Does Daddy Owe Her a College Degree? Zimmerman Vs. Zimmerman Takes a Parent to Court
What's happened since is about as routine as man bites dog. Last month Adrienne Zimmerman, a 21-year-old junior at New York's Adelphi University, filed suit against her father, Theodore Zimmerman, a Manhattan real estate lawyer, claiming he is bound by unwritten contract to put her through college. The case, a rare one, is being watched by legal scholars—and anxious parents—as a possible trend setter. "It's come full circle," says Leonard Loeb, chairman of the American Bar Association's section on family law. "The old common-law theory was that the child is a chattel. Current social theory is that children should benefit from the fact of their parenthood."
Like most legal cases, the human side of this one is tinged with pain. In the fall of 1976 Adrienne enrolled as a freshman at Adelphi, and her father paid her tuition. He had, she claims, forbidden her to take typing, shorthand or bookkeeping classes in high school, thus depriving her of the skills necessary to do secretarial work. A few months later Adrienne's parents began a bitter divorce proceeding. Neither of her brothers now lives at home, but Adrienne has remained with her mother, who last year suffered a stroke. Adrienne says her father reneged on a promise to Adelphi that he would pay tuition in installments, and this spring the university suspended her, citing $6,700 due for her sophomore and junior years. Her suit asks for the back tuition, plus any educational expenses she may run up in the future. It claims her father, 49, earns more than $100,000 a year, and adds that he owes Adrienne's mother $15,000 in back alimony.

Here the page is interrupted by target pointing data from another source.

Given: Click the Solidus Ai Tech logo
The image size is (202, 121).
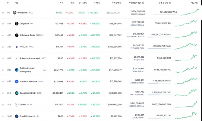Looking at the screenshot, I should 17,35.
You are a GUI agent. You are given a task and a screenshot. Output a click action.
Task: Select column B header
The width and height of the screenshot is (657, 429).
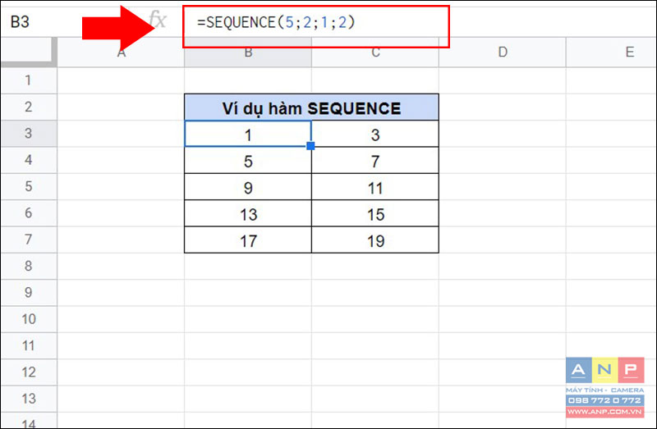(x=248, y=52)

"I told Dad," Adrienne recalls, " 'I don't want to go to court over this; it's silly, it's not necessary. Just keep your promise.' He said no, if I wanted to go to court, fine, go to court. I haven't spoken to him about it since." Adrienne's claimed contract with her father is not written, but oral contracts are accepted by courts—if sometimes difficult to prove. Not surprisingly, Adrienne's lawyer, who handled her mother's divorce, is hopeful about the case. Zimmerman, who terms the suit "unfortunate," will say only, "It's a family matter."
Adrienne is a B student who attends school in the mornings 15 miles from her home and acts as nurse for her mother. She has obtained a bank commitment for a loan for this year's tuition, and hopes to persuade Adelphi to wait for the past-due fees, pending the outcome of her suit. If she wins, it means her father has only begun writing tuition checks. To follow in his career footsteps, she wants to go to his alma mater, Brooklyn Law School.